PERSÉPOLIS (M. Satrapi)
« Tout ce qui est élitiste, catégoriel, déclare Marjane Satrapi, nous éloigne de l'humain que nous sommes. » C'est justement pour fuir l'élitisme d'un fondamentalisme religieux et une catégorisation à la fois sociale, économique et intellectuelle, que la jeune artiste, née en 1969 à Rasht, en Iran, et titulaire d'une maîtrise de communication visuelle obtenue aux Beaux-Arts de Téhéran, a fui sa terre natale, en 1994, pour s'installer à Paris. De la capitale persane à l'Atelier des Vosges, où elle crée aujourd'hui des livres pour enfants, des bandes dessinées et des illustrations de presse, le chemin de Marjane Satrapi fut scandé par des épisodes tour à tour cocasses et dramatiques. Elle les relate en quatre ouvrages regroupés sous le titre générique Persepolis (coll. Ciboulette, L'Association, Paris, 2000-2003). Le succès de la série se mesure aux 175 000 exemplaires vendus en France, alors que la série a été publiée, en version originale française ou traduite, dans quinze pays, dont les États-Unis (où l'auteur, invitée à une convention sur la bande dessinée, ne put se rendre, faute de visa, car elle était native d'un pays appartenant à « l'axe du Mal »).
Première bande dessinée iranienne de l'histoire, comparée, avec raison, au Maus de l'Américain Art Spiegelman (1986), Persepolis est un travail fondé sur la mémoire. Mémoire personnelle et intime d'abord, celle de l'auteur ; mémoire partagée ensuite, avec les membres de sa famille ; mémoire collective enfin, celle du peuple iranien. Choisissant le mode autobiographique (« Je dois puiser très loin dans mes souvenirs et c'est parfois pénible »), l'artiste tisse le fil d'Ariane qui, de l'intime relation d'incidents privés quotidiens à l'évocation de faits plus généraux, entraîne le lecteur à la découverte d'une société iranienne éloignée de l'image qu'en a formée l'Occident, depuis la révolution islamique de 1979. Cette démarche empreinte de liberté (« Écrire, pour moi, c'est la seule façon de parler sans être interrompue ») nous révèle tels que nous sommes, pour la plupart, jugeant un peu trop vite un monde persan dont nous ignorons presque tout. « Nous sommes des gens comme vous, proteste l'auteur ! Ne croyez pas que ces événements ne se produisent que dans les pays lointains. » La lecture de Persepolis nous permet de prendre contact avec la réalité iranienne de 1979 à 1994. Dans une approche graphique épurée, jouant d'un strict noir et blanc, le trait tient à la fois de la bande dessinée contemporaine européenne et de la tradition des miniaturistes iraniens. Il permet à la jeune femme de retracer une vie mouvementée, où se mêlent la crudité objective d'événements historiques et le vécu subjectif d'une enfant qui se transforme progressivement en adulte. Au fil des pages et des quatre volumes, son évolution est ponctuée de choix et de sacrifices, de doutes et d'échecs, de déceptions, de pertes de repères – enfin, elle va d'exils psychologiques en exil géographique.
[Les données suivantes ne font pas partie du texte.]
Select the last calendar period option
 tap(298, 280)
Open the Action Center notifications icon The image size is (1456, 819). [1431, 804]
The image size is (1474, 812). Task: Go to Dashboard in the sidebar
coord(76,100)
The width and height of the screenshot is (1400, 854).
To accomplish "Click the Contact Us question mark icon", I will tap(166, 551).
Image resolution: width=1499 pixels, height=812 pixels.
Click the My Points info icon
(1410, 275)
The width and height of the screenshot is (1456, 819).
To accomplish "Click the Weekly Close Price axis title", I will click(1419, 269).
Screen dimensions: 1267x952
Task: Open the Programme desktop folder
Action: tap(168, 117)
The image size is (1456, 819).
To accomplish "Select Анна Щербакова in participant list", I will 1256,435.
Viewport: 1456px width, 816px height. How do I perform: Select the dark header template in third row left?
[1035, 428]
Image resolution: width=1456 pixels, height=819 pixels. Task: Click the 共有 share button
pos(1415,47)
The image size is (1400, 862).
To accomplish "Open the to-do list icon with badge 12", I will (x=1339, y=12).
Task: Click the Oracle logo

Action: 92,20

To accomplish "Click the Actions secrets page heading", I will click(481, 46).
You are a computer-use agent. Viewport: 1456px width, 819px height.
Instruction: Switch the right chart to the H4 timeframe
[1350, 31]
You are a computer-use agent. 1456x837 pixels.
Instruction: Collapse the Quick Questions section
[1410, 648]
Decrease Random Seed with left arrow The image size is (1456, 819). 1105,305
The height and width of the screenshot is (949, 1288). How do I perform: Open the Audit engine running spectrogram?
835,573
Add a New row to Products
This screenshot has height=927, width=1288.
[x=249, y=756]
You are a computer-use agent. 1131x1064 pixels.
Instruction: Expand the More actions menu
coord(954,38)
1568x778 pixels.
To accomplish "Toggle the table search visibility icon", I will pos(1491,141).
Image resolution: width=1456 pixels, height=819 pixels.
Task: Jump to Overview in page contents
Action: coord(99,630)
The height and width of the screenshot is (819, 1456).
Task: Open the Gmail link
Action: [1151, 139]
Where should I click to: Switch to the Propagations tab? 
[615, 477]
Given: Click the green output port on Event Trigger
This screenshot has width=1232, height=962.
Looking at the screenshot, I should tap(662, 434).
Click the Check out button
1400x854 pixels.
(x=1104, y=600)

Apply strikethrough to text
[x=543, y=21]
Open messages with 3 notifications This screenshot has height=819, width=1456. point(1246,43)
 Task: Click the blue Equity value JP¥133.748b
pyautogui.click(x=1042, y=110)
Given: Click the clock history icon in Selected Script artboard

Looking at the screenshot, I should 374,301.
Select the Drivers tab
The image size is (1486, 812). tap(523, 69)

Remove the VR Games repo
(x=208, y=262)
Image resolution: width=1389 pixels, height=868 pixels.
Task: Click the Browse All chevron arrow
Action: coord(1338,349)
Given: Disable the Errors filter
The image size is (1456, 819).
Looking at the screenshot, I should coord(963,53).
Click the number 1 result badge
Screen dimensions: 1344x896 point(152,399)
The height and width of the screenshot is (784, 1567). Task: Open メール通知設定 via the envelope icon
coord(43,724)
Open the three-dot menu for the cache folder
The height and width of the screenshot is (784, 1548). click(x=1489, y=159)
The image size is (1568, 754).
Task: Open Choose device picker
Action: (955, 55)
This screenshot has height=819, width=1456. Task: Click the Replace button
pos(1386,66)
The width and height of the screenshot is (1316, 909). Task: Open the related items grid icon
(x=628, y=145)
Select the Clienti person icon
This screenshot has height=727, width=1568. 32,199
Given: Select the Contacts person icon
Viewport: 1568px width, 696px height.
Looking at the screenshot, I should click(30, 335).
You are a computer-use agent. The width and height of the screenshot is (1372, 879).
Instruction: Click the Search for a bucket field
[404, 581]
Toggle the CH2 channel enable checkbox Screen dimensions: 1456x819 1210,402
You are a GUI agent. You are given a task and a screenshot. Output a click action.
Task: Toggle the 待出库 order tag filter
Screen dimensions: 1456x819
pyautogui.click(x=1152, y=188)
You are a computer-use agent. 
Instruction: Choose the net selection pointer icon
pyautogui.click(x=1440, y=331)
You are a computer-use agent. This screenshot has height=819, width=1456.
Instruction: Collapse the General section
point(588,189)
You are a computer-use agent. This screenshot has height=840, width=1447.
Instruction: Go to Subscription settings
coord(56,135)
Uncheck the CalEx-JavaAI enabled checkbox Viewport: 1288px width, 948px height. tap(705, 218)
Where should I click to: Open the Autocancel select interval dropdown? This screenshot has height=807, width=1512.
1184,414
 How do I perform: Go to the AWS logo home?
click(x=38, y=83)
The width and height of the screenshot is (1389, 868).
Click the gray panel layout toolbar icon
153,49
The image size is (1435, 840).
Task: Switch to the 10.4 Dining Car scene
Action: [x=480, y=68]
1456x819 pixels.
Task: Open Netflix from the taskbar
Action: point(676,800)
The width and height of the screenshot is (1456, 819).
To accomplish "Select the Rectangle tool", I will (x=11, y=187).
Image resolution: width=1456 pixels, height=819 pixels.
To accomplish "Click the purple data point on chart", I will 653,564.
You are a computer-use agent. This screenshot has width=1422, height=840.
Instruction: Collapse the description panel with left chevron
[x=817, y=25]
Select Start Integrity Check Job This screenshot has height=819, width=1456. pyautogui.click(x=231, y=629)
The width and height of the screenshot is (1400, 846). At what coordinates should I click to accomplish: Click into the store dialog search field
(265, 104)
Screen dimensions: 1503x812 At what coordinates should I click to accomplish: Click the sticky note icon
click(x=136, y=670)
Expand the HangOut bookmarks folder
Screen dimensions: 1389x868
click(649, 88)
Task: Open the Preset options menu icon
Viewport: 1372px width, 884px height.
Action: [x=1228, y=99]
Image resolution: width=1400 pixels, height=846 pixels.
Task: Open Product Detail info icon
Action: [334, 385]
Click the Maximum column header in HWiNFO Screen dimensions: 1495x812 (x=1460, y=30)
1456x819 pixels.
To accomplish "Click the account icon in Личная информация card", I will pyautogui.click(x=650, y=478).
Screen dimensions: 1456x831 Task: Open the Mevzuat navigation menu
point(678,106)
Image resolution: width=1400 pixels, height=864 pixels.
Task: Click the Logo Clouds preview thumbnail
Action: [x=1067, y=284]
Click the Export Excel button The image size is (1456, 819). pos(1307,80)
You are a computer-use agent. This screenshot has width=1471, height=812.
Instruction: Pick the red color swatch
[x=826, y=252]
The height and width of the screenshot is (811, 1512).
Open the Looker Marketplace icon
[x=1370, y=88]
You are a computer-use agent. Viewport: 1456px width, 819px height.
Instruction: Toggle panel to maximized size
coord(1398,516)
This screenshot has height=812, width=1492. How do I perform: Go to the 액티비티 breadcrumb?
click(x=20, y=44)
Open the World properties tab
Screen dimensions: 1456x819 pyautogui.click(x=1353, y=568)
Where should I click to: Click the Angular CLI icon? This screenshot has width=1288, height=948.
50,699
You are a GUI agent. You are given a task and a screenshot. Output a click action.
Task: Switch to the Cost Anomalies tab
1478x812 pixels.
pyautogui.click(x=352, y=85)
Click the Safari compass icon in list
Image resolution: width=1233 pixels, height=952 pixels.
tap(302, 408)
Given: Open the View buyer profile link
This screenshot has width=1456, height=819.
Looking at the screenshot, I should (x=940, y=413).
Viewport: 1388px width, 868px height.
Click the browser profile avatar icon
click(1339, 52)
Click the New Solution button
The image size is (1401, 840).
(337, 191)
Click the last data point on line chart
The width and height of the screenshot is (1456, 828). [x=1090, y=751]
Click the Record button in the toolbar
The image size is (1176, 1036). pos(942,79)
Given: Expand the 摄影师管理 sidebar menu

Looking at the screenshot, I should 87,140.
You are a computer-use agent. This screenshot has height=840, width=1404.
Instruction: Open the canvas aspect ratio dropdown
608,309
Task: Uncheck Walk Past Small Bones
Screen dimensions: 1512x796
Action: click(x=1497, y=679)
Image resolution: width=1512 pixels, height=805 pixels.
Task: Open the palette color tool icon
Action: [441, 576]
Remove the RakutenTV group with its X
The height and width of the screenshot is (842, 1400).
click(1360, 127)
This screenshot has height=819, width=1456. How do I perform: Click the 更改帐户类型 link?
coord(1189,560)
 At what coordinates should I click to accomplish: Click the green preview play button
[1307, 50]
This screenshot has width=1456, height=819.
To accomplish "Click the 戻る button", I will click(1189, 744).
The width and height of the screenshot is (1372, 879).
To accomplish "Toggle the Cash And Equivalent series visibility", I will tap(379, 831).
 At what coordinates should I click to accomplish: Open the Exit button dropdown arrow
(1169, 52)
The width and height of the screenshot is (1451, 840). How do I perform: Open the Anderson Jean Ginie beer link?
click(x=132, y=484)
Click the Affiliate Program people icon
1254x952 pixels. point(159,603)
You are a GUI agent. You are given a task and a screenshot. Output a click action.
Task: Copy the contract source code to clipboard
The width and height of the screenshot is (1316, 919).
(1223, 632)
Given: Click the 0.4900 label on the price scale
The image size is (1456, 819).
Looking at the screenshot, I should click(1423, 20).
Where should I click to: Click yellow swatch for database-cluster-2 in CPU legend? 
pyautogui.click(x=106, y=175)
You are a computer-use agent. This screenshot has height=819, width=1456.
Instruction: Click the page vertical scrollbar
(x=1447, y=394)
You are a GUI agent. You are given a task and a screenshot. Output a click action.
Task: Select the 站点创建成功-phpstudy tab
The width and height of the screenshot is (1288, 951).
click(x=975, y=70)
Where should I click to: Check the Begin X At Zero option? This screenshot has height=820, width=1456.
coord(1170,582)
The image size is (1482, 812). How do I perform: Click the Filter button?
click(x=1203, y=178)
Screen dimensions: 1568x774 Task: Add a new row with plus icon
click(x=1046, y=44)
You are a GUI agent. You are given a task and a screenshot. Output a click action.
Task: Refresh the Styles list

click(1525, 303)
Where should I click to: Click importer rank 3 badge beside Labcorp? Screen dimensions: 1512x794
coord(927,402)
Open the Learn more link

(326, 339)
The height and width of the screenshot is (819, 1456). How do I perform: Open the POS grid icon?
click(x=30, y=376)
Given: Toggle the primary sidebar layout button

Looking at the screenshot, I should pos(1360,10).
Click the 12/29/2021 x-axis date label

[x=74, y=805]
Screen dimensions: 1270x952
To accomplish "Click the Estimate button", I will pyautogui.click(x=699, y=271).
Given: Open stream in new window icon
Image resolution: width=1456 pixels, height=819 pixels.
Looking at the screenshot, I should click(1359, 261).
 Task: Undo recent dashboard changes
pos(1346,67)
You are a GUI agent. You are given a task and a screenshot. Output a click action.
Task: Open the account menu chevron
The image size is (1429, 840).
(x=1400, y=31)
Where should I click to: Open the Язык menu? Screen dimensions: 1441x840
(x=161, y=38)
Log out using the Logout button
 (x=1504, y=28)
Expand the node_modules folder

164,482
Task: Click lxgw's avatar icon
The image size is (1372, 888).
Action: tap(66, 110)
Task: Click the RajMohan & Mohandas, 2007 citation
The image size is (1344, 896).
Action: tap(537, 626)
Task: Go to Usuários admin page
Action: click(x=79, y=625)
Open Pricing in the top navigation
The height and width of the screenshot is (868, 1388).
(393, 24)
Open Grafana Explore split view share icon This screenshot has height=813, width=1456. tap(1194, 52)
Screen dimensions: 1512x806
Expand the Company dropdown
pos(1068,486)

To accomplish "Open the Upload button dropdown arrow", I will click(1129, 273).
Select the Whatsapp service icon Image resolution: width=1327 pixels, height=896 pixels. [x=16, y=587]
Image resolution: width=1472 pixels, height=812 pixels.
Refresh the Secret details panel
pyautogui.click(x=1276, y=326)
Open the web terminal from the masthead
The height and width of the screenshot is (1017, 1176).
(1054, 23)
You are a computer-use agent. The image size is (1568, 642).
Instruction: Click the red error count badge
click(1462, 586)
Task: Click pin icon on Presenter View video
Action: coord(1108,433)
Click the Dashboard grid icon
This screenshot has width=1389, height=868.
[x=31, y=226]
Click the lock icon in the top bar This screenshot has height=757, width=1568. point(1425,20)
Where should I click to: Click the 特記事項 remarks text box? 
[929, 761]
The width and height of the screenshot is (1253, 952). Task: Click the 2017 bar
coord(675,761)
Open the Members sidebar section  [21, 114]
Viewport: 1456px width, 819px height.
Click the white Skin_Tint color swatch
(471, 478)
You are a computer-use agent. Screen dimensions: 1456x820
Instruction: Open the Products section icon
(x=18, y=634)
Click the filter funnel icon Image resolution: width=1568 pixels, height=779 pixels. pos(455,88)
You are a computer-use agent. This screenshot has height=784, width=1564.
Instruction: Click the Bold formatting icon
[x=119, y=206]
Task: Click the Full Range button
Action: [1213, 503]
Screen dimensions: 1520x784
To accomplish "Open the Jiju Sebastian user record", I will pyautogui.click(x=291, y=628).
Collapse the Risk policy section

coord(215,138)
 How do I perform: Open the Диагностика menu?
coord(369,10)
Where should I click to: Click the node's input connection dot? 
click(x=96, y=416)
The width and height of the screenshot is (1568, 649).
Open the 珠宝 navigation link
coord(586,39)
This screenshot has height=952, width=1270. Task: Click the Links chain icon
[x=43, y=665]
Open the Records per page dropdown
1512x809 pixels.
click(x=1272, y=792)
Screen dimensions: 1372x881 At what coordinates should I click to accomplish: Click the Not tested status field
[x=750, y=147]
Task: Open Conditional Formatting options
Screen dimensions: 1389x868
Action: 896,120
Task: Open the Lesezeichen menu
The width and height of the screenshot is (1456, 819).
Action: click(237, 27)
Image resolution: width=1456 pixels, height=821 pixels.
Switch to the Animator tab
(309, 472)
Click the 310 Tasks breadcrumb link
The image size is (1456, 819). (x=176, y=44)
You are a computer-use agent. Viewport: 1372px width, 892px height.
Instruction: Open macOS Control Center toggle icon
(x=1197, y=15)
Tout commence, en 1979, par une révolution. Marjane a dix ans. Fille d'intellectuels aux penchants marxistes, directement liée au dernier représentant de la dynastie Qadjar destitué par Reza khan, le père du shah, elle voit sa famille atteinte. Son univers bascule. Le fondamentalisme religieux qui s'étend petit à petit de l'Afghanistan à la Turquie (tous pays voisins de l'ex-U.R.S.S.) régit désormais sa vie d'enfant, celle de ses proches et celle d'une nation entière. « Il y a une main derrière la montée intégriste de la fin des années 1970, dira-t-elle. Les Américains ont soutenu tout ce qui pouvait faire barrage au communisme, en particulier les acharnés religieux. » Le récit tient alors de l'approche critique défendue par Baudelaire[...]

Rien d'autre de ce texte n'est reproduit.